Nemici di un sole che non tramonta mai, sotto un cielo da cui piovono pietre…
Lo ammetto fin da subito: per me sarà veramente difficile parlare di “A Sun That Never Sets”, settimo lavoro in studio di quella creatura polimorfa che risponde al nome di Neurosis. Impresa ardua perchè si tratta di un disco che ha segnato profondamente la mia crescita musicale, che ha occupato i miei ascolti in modo assiduo per molti anni e che ha certamente influenzato i miei gusti nel corso del tempo dirigendoli verso territori inesplorati quanto spaventosi, territori sonori in cui addentrarsi con cautela rischiando di rimanere inghiottiti in una voragine di paranoie da cui è praticamente impossibile risalire.

┄┄┄┄┄┄

COMPITO RICHIESTO:
Per favore, riproduci esattamente la parte della recensione di “A Sun That Never Sets” che si apre con le parole contenenti “Nemici di un” e si chiude con “praticamente impossibile risalire.”. Le righe qui sotto non sono necessarie.

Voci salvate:
┄┄┄┄┄┄

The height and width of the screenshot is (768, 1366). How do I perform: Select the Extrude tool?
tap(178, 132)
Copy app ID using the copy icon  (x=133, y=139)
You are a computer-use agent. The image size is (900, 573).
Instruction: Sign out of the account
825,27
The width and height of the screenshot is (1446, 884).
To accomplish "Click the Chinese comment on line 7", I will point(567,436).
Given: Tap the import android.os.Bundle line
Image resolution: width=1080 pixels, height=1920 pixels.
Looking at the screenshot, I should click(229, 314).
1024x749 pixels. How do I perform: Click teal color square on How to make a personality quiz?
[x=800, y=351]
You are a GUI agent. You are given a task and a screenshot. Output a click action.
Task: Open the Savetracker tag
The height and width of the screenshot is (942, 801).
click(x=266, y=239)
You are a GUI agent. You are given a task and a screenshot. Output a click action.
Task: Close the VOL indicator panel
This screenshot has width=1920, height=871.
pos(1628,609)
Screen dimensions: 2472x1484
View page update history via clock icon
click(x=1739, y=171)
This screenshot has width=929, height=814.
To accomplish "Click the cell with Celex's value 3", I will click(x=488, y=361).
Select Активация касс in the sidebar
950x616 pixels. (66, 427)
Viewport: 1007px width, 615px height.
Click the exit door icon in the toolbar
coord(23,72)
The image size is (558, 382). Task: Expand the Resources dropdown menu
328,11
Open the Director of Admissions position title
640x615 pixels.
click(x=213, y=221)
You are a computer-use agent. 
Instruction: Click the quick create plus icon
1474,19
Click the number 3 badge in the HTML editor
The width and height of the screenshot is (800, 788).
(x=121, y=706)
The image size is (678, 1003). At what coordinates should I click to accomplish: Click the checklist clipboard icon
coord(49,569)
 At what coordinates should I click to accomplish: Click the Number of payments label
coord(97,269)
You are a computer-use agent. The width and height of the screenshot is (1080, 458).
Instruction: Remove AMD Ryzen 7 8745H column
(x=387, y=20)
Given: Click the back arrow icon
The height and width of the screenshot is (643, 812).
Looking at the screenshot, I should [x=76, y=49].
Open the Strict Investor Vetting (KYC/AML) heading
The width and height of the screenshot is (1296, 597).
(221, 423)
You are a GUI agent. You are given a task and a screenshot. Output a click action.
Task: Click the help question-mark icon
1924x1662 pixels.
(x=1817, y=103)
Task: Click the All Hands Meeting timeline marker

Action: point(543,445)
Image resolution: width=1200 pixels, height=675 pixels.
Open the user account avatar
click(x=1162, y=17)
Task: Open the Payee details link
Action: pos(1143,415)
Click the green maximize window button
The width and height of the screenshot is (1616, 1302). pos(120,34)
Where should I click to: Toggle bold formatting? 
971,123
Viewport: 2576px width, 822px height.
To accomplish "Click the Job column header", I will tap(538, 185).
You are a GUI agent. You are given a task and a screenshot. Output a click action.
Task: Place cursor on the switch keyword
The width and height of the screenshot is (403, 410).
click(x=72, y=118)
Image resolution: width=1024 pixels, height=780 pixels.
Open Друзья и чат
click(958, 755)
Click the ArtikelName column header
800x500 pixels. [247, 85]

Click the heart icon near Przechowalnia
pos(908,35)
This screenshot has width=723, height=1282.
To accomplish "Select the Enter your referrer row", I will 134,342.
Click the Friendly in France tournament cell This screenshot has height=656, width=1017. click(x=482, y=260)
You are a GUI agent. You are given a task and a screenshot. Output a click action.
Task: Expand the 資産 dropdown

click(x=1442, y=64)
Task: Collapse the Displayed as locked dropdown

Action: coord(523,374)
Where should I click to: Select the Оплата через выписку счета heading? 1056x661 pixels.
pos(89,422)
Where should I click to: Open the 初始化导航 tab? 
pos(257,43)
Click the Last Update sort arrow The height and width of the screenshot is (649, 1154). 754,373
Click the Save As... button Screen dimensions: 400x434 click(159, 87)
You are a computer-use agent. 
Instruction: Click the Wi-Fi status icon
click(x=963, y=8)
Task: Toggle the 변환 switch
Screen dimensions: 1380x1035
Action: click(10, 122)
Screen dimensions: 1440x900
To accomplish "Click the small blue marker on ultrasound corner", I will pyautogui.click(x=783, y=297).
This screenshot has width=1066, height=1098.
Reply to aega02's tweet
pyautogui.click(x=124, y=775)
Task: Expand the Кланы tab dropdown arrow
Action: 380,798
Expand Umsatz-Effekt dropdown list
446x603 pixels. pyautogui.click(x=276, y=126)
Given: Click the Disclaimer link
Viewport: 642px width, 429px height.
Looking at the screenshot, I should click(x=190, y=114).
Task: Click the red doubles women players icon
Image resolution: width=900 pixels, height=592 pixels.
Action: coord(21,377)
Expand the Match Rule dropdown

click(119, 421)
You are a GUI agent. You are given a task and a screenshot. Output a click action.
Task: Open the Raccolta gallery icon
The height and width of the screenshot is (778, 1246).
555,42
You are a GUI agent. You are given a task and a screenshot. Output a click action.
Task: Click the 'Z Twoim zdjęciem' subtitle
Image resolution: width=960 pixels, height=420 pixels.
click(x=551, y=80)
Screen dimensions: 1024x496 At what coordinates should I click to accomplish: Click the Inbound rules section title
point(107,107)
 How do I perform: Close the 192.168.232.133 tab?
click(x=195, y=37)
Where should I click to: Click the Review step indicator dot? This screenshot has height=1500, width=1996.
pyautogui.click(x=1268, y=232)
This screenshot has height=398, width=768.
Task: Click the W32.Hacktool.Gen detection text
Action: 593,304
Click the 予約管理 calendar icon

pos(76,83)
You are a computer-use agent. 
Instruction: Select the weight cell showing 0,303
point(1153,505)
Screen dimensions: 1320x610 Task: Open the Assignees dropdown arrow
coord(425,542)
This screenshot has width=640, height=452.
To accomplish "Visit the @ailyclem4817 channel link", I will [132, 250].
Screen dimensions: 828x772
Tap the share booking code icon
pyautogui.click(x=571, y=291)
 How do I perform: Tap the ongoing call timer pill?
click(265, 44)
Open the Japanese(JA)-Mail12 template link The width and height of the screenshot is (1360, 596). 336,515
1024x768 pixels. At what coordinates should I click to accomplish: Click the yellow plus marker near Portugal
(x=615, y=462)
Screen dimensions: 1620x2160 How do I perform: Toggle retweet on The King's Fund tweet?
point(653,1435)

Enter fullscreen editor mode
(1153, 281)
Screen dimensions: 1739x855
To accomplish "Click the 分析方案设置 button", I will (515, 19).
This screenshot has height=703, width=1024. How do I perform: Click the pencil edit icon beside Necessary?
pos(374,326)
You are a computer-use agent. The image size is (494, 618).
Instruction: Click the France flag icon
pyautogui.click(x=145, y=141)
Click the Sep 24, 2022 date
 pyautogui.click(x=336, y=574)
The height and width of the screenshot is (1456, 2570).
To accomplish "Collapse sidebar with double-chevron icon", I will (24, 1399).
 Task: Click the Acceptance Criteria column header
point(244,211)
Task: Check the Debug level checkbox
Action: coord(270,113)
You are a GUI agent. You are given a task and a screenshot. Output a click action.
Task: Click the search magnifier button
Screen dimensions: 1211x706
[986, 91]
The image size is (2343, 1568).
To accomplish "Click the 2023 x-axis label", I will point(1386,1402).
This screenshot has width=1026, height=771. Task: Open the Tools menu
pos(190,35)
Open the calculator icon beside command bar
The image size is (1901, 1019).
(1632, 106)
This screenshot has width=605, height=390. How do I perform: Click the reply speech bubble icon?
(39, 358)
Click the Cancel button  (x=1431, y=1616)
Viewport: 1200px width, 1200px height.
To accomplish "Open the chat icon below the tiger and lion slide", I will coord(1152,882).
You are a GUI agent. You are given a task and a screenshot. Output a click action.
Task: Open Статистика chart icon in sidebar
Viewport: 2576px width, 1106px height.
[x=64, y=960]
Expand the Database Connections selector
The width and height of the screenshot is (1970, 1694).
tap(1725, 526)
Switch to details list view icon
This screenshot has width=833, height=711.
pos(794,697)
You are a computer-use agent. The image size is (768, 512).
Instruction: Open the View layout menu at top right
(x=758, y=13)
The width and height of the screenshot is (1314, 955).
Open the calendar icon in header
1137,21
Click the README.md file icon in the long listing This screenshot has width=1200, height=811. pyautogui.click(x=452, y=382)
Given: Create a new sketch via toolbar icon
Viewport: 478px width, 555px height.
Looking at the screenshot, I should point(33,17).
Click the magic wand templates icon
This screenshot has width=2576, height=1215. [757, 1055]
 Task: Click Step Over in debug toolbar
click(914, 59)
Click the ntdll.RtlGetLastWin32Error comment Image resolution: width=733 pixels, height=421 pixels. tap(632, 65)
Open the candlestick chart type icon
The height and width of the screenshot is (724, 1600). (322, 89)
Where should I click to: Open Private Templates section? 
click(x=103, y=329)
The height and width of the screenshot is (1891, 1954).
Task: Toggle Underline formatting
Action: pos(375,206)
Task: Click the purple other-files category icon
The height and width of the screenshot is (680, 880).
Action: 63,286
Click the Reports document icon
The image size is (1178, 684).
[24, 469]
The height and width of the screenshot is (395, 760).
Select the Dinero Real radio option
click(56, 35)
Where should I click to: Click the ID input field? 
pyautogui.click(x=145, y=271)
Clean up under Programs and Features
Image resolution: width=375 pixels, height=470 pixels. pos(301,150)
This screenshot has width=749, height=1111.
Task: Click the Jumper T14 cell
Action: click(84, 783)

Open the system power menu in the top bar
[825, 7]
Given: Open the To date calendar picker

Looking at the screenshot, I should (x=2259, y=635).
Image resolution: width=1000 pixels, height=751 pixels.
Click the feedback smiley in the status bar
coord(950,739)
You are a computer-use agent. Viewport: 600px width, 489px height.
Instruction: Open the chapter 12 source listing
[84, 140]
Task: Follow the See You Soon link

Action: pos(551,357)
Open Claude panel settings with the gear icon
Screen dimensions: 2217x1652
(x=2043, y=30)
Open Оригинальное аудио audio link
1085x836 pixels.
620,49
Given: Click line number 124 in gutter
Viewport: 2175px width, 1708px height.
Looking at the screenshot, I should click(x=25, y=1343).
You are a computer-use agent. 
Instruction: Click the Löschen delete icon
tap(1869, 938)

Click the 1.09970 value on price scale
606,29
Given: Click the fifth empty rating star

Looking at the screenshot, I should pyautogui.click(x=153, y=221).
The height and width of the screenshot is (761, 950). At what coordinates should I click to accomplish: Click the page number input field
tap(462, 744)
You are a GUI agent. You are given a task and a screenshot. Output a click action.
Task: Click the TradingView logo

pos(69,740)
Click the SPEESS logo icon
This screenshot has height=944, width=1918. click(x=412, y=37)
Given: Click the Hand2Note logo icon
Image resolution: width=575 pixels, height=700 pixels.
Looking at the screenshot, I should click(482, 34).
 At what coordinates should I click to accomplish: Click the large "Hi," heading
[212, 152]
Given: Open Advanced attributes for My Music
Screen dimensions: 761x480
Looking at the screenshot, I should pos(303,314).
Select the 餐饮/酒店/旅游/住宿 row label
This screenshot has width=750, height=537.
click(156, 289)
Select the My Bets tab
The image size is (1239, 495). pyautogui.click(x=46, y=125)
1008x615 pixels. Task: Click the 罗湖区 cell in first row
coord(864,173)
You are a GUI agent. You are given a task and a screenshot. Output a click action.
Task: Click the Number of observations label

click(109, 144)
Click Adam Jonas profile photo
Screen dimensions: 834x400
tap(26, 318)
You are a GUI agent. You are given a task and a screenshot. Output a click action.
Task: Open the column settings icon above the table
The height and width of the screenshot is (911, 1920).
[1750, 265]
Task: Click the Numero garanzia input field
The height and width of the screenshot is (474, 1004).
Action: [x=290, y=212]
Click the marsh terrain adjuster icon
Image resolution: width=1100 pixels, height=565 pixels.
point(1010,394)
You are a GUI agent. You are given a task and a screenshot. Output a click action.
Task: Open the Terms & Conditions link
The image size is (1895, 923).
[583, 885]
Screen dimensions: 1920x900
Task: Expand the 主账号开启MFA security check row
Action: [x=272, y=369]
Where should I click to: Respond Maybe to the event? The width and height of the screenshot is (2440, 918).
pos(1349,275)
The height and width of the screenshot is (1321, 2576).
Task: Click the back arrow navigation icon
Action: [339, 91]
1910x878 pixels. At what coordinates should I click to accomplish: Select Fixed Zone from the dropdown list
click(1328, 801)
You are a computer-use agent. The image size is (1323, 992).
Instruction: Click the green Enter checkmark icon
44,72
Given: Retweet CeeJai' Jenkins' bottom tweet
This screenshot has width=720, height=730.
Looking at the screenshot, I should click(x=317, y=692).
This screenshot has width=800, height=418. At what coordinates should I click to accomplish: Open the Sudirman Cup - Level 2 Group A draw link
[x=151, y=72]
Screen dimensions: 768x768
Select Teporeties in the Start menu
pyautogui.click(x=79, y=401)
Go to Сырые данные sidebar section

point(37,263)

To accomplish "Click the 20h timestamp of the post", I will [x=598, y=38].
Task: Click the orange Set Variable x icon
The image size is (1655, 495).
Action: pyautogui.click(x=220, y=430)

┄┄┄┄┄┄

SOLUZIONE DELL'ESERCIZIO:
Nemici di un sole che non tramonta mai, sotto un cielo da cui piovono pietre…
Lo ammetto fin da subito: per me sarà veramente difficile parlare di “A Sun That Never Sets”, settimo lavoro in studio di quella creatura polimorfa che risponde al nome di Neurosis. Impresa ardua perchè si tratta di un disco che ha segnato profondamente la mia crescita musicale, che ha occupato i miei ascolti in modo assiduo per molti anni e che ha certamente influenzato i miei gusti nel corso del tempo dirigendoli verso territori inesplorati quanto spaventosi, territori sonori in cui addentrarsi con cautela rischiando di rimanere inghiottiti in una voragine di paranoie da cui è praticamente impossibile risalire.